Overview

Lexaptepid Pegol (NOX-H94) in ESA-hyporesponsive Anemia in Dialysis Patients

Status:
Completed

Trial end date:
2015-11-01

Target enrollment:
0

Participant gender:
All

Summary

Dialysis patients regularly suffer from anemia which may be caused by various contributing factors, alone or in combination, including blood loss, low erythropoietin and iron sequestration. In most patients, the anemia is responsive to treatment with erythropoietin or other erythropoiesis stimulating agents (ESA) alone or in combination with intravenous (i.v.) iron. In about 10% of patients however, the anaemia does not respond appropriately to this standard treatment and high to very high doses of ESA and i.v. iron are used to maintain acceptable hemoglobin concentrations. In these patients, hepcidin was identified as a causative factor leading to anemia of chronic disease with functional iron deficiency and ESA-hyporesponsiveness. The Spiegelmer lexaptepid pegol (NOX-H94) offers a hepcidin-specific approach to the treatment of anemia of chronic disease. The safety and the activity of lexaptepid pegol are supported by data from healthy subjects and patients with multiple myeloma or lymphoma. The present study in dialysis patients with functional iron deficiency and ESA-hyporesponsiveness is conducted to demonstrate the safety of lexaptepid pegol in this population, to investigate its pharmacokinetic (PK) and pharmacodynamic (PD) profiles and its efficacy in increasing haemoglobin (Hb) in dialysis patients.

Phase:

Phase 1/Phase 2

Accepts Healthy Volunteers?

Details

Lead Sponsor:

NOXXON Pharma AG

Criteria

Inclusion Criteria:

- End stage renal disease treated with maintenance hemodialysis.

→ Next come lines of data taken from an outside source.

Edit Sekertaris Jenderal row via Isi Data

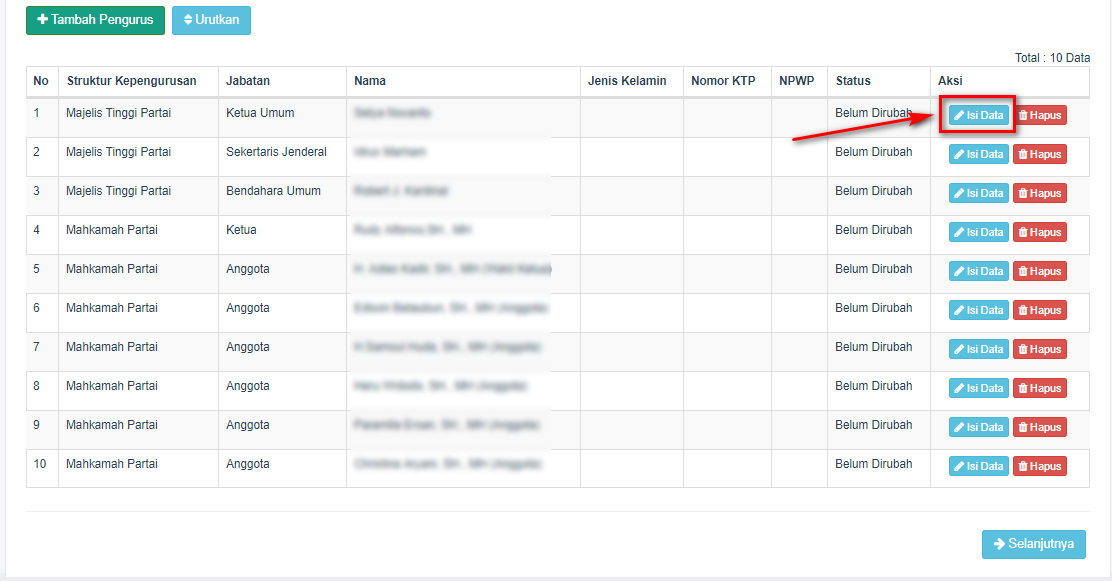(979, 154)
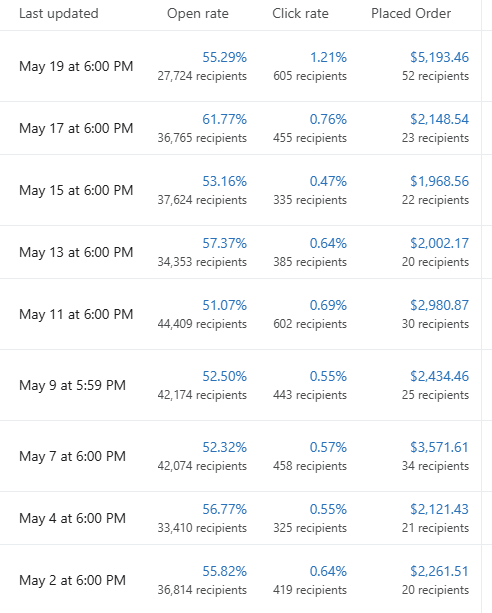Open the $2,148.54 placed order link
Viewport: 492px width, 613px height.
(439, 119)
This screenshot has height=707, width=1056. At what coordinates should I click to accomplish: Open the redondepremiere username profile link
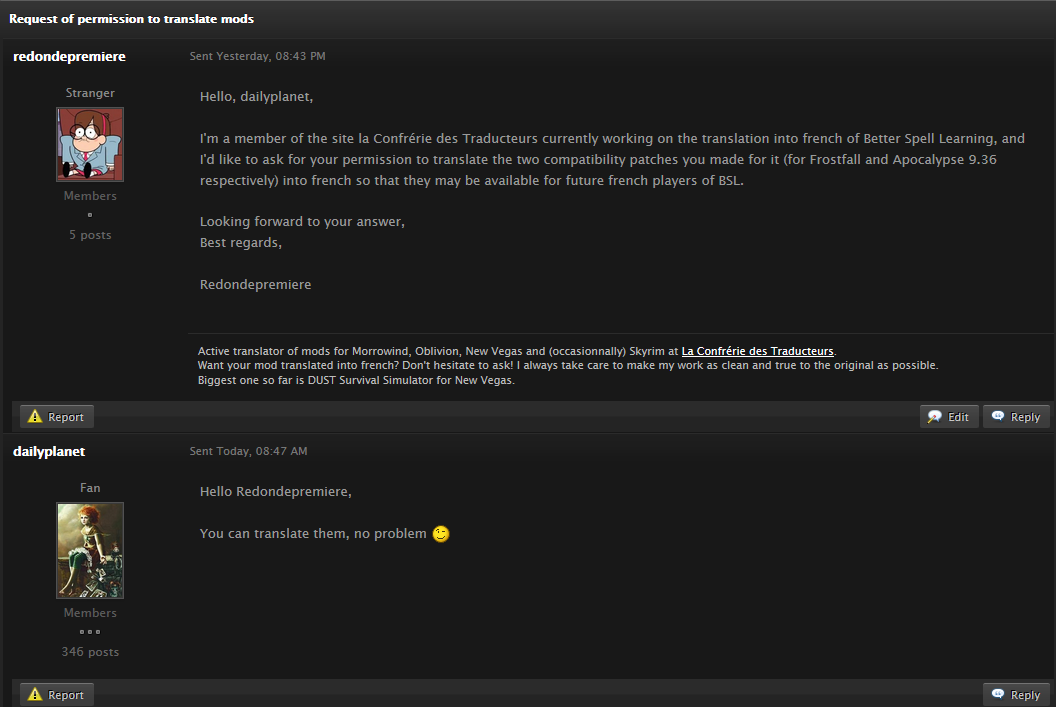(69, 56)
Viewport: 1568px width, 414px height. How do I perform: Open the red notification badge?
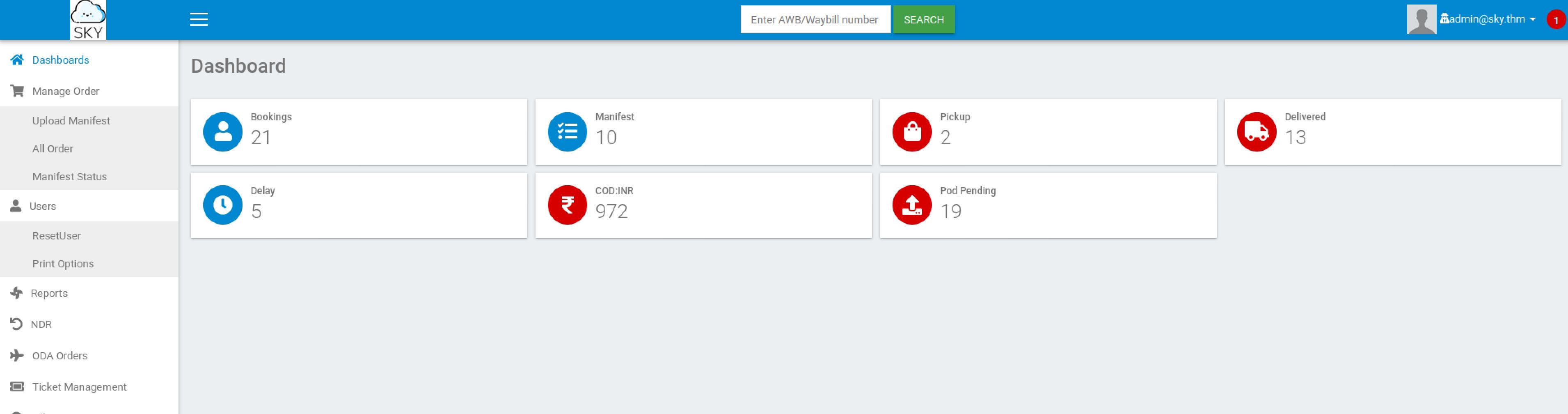(x=1555, y=20)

- Anemia : Hb 7 to 11 g/dL.

- Functional iron deficiency: Transferrin saturation <30%, Ferritin ≥300 ng/mL.

- ESA-hyporesponsiveness with erythropoietin dose ≥12,000 IU/ week.

Exclusion Criteria:

- Treatment with darbepoetin or methoxy-polyethyleneglycol-epoetin.

- Uncontrolled / unstable cardiovascular , peripheral arterial or cerebrovascular
disease.

- Congestive heart failure: New York Heart Association Class III or IV.

- Unstable angina, myocardial infarction, percutaneous transluminal coronary
angioplasty/stents, or coronary artery bypass grafting <3 months prior screening.

- Any other medical conditions requiring a change in treatment within 4 weeks prior to
screening or making study participation unadvisable.

- History of clinically relevant hemolysis and/or blood loss.

- AST, ALT, or bilirubin ≥2.0 times the upper limit of normal.

- Known bone marrow fibrosis.

- Treatment with i.v. iron <4 weeks prior to screening or during the screening period or
change in erythropoietin dose during last month.

- Any acute or chronic infection, viral or bacterial within 4 weeks prior to screening
or during the screening period considered as systemic infection.